Waking up in the early hours of the morning to a friend sexually assaulting me, although I didn’t call it that at the time. I remember telling him to stop and saying that we were just friends. He obliged, got dressed and went to work. He even texted me later to tell me how hard work had been with a terrible hangover.
I was left feeling confused and sick to my stomach. I remember calling my ex-boyfriend, who I was still in touch with at the time and telling him what happened. On the other end of the phone was silence. I wanted him to come and get me, to rescue me from these feelings and tell me how angry he was that this had happened to me, but the silence went on. For me, it spoke volumes about who was at fault. He had questioned me before on whether I wore those short pyjamas around my male friends and the answer was yes. And here I was.

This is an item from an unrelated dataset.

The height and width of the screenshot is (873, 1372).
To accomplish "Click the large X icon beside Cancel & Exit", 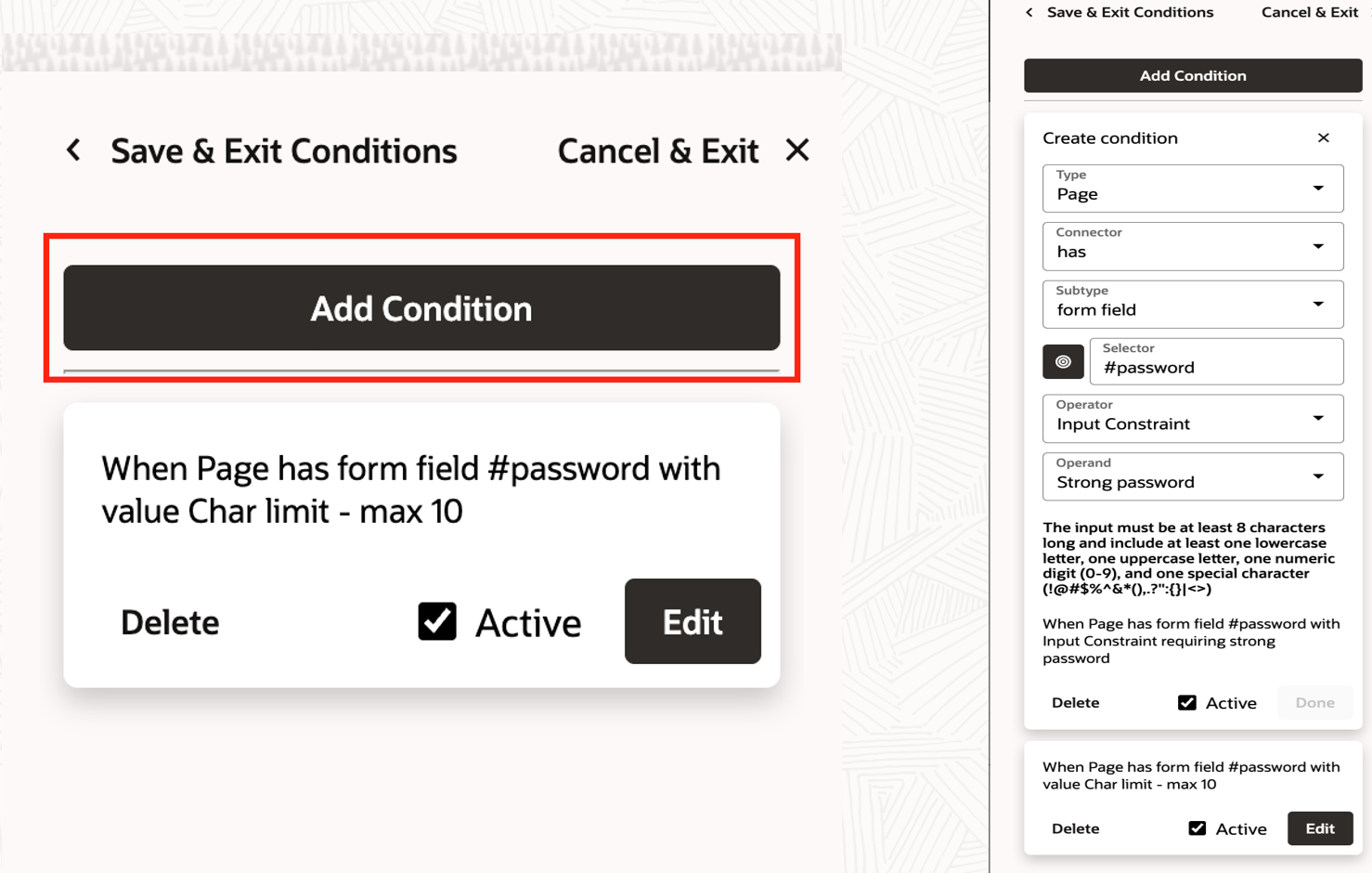I will click(796, 150).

The realisation all those years later that it was assault left me reeling – what happens now? What do I do? How do I act? This man is still in my life and someone I still consider a friend.
I went back and forth, sometimes believing it was assault and other times telling myself it was just a misunderstanding. But there was something else nudging away and poking at me. After a few weeks I started getting vivid dreams and flashbacks to another occasion that was stored away in the depths of my mind and it started to become clear that this was not a one-off incident but had happened before. The memory was foggy and in bits (and still is), and I couldn’t be sure exactly what happened, but I knew something did. And that it wasn’t right.
For a while, everything crumbled.
It was all I could think about; first thing in the morning and last thing at night. It was everywhere and I needed to get it out.
I started by talking to some friends who listened as I cried and tried to make sense of this. I knew I needed to tell my partner what was going on for me but wondered how I could explain that the person we had welcomed into our home was someone who had hurt me in this way?
It wasn’t easy, but I managed to.
We’re a few years on now and I’m still struggling to navigate removing myself from this friendship. We have many friends in common and I know they have questions about why I seem to have suddenly withdrawn from the group.
I went to a counsellor and talked openly, which helped me process what happened and the aftermath.
I talked about my younger self with the realisation that I was struggling with the impact of trauma and didn’t even know it. That helped to look back more compassionately on my younger self, accepting behaviours and decisions I made and seeing them in a different light. I was doing my best.
Now, what I’m left with is a feeling of sadness and loss. This might sound mad to some but I’m grieving that friendship; both what it was and what I thought it was. These awful memories haven’t deleted the good ones and that leaves me confused and torn. I know I will never choose to see him again or spend any time in his company, but there’s a part of me that will miss him and the good times we shared together.